Il silenzio delle benzodiazepine di Valeria Maria Lucchetti
Il dolore è quel tipo di sofferenza che si prova ogni qual volta, a seconda dei casi, vengono coinvolte le emozioni e i sentimenti. Quando si determina la sofferenza, non si è mai felici. La tristezza pervade l’essere umano, e spesso non lascia scampo ad una via d’uscita: non resta che aspettare, malgrado il pensare a qualcosa di positivo sovente non sia sufficiente (anzi!). Partendo da questo concetto l’autrice Valeria Maria Lucchetti fonda la “drammaturgia” sull’etimologia del sostantivo femminile “parola” di estrazione latina “sub” (sotto) e “ferre” (portare) a sottolineare il “portare su di sé”, il “sopportare” quel percorso segnato dalla sorte: nel suo caso è un “resistere a qualcosa di lacrimevole”. Per addentrarsi meglio, pagina dopo pagina, in tale sentimento che spesso genera paura, smarrimento, angoscia dobbiamo parlare del male oscuro (tanto temibile quanto dileggiante), di un essere solo, che vive alternando pause di rifugio o di attesa per ricordare, ma anche per vincere le rimozioni così da far risplendere la letizia. L’emozione di molteplici esistenze che portano ad una sola: quella del sogno. Una battaglia nel delicato equilibrio saturo di cali e spinte. Il silenzio della sedazione, presente nel titolo, è una tela bianca, priva di colore, prima che prenda forma in un sorriso.
Il libro (CSA Editrice, 180 pagine) racconta al lettore (anche con quella sagace ironia del dopo) l’esperienza vissuta dalla Lucchetti nello scardinare la depressione. Una donna prima di tutto, una danzatrice che dal cielo azzurro dell’arte, tra l’armonia dell’universo dopo un profondo plié scopre il dolore del sostenersi. La narrazione tra luci ed ombre romanzate giunge in porto trasformando il palcoscenico dolente in un proscenio in cui l’occhio di bue risplende la rappresentazione dell’essere, quasi a non pentirsi dei momenti afflitti, trasformando gli squarci in decorazioni.

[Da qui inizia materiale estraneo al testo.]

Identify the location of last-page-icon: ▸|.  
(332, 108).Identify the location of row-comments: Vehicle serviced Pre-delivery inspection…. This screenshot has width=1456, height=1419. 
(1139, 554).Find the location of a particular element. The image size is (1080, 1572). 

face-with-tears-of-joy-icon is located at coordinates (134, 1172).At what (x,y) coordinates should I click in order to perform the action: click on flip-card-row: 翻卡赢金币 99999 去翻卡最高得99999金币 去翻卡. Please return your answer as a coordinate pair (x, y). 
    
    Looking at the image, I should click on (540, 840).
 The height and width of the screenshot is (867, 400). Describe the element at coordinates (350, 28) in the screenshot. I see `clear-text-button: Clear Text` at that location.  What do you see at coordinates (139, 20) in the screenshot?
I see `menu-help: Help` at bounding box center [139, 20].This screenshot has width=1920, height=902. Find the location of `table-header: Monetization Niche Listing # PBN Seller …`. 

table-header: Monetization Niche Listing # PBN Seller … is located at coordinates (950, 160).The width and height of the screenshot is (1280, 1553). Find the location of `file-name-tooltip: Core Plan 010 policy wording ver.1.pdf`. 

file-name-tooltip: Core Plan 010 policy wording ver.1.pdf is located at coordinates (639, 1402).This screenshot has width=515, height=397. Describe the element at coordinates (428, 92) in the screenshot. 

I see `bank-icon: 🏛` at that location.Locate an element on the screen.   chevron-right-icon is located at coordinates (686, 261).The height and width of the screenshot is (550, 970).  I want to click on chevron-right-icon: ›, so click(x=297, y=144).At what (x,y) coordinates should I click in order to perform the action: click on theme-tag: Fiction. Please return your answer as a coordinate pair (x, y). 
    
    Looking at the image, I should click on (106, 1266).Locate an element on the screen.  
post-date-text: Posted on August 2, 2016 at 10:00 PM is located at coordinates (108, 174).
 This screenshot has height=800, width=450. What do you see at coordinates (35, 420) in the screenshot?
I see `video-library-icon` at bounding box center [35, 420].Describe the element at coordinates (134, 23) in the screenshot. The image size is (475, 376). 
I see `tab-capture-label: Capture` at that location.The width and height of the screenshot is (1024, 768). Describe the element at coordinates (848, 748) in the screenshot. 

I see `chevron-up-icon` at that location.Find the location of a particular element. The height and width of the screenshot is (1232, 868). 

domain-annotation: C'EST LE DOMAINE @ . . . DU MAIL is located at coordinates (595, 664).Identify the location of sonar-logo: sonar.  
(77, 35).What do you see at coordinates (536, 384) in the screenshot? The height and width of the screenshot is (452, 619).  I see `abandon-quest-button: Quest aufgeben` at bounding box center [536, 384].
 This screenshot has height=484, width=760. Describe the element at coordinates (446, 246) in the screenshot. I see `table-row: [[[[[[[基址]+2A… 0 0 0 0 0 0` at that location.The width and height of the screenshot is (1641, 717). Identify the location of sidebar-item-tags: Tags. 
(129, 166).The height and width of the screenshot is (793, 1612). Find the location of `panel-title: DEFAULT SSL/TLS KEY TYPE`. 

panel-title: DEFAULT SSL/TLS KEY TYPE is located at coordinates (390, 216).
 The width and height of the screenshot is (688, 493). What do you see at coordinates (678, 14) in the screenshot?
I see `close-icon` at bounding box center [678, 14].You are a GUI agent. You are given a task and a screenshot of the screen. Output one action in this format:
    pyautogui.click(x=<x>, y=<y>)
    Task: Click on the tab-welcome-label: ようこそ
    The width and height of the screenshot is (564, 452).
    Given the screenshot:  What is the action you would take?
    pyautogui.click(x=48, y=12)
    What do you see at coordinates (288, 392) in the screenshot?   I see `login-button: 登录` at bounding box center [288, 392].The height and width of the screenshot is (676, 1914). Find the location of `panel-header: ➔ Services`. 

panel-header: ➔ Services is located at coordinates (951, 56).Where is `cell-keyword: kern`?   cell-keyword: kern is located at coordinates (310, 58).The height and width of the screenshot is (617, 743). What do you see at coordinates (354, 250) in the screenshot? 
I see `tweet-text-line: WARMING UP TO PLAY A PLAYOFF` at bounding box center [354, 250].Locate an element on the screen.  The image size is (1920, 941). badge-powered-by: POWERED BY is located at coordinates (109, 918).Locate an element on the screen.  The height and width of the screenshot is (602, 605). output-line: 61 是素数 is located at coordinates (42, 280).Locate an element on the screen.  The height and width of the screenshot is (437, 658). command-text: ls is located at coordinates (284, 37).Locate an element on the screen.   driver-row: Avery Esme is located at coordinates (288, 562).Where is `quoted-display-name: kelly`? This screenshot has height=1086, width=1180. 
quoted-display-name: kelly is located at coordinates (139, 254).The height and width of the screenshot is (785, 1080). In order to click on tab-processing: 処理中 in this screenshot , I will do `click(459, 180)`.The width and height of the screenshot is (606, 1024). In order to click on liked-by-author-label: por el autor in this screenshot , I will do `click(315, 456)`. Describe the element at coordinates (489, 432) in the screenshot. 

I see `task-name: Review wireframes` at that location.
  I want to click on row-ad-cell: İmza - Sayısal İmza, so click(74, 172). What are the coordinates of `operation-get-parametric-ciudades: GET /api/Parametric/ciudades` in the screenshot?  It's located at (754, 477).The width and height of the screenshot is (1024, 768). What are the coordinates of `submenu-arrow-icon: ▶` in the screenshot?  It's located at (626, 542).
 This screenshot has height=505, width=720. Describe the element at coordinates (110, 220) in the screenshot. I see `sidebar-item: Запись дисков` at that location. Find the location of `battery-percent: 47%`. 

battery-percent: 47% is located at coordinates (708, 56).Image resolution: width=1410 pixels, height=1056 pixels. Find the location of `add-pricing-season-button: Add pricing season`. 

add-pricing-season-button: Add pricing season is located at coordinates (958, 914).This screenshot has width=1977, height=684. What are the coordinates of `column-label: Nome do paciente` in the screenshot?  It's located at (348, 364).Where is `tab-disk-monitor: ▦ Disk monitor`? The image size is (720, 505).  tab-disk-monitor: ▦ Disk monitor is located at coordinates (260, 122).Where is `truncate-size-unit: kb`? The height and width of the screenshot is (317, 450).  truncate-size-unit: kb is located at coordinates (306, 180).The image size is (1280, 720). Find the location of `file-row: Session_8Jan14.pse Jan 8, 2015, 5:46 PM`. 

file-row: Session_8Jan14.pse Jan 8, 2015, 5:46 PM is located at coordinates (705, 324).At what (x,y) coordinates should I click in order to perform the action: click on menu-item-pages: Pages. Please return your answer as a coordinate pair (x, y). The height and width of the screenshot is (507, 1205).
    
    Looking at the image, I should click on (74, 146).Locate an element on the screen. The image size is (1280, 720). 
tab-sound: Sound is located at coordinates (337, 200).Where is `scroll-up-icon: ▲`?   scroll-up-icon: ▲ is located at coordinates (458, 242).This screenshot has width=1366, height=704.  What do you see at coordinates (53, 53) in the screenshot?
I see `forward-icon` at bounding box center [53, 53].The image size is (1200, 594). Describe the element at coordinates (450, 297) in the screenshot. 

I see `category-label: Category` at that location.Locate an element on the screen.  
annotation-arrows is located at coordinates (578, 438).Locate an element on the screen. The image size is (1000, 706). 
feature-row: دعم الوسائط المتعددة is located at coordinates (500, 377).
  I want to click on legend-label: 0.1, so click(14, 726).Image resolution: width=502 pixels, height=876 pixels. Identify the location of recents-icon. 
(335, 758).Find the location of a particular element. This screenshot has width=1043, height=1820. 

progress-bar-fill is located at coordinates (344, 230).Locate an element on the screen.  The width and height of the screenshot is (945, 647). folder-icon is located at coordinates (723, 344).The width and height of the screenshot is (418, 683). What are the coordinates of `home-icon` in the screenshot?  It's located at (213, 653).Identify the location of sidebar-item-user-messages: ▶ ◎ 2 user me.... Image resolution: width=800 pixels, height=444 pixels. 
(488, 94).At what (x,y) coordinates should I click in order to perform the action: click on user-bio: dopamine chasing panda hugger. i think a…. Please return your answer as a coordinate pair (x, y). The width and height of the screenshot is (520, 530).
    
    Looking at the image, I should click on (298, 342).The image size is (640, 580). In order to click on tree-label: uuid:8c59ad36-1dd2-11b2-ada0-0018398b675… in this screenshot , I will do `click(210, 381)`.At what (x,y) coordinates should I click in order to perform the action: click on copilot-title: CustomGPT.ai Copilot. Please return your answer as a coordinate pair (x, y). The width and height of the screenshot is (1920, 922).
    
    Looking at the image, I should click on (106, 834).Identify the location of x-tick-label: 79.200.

“La depressione iniziò a ruggirmi dentro con ferocia, io percepii all’istante penetrare i suoi aculei. Vermi di tossici pensieri presero a strisciare fra i tubi intrecciati del cervello, infilzando i neuroni di ossessioni e truculento spavento, azzannando la felicità caduca che li rendeva lievemente frivoli, percuotendo le corde usurate dell’anima. Svezzandomi con calici di benzodiazepine, intrapresi un torbido sentiero, conscia di dover scartavetrare le squame della corteccia entro cui si stava trattenendo la mia linfa, di doverla sbucciare per poter sbocciare finalmente dinanzi al sole della mia vita”.
L’autrice
Valeria Maria Lucchetti è una giovane danzatrice e coreografa che ha conseguito con lode il Diploma Accademico di I Livello a Indirizzo Tecnico-Compositivo, Scuola di Coreografia, presso l’Accademia Nazionale di Danza di Roma, Istituto di Alta Formazione Coreutica del comparto AFAM del Ministero per l’Istruzione, Università e Ricerca (MIUR). Ha preso parte a spettacoli e concorsi nazionali e internazionali anche in rappresentanza dell’Istituto stesso: si esibisce ad Atene al “Festival delle due culture Grecia-Italia”.
Considerata fra i migliori studenti e avendo dato lustro alla Scuola di Coreografia, riceve il “Premio Jean Coste” in Campidoglio. A questo segue la vittoria della I edizione del prestigioso “Premio Lindsay Kemp”, grazie a cui esordirà con il suo progetto coreografico a Roma nella stagione teatrale 2020.
Oltre alla danza, sin da piccina coltiva l’amore per la scrittura.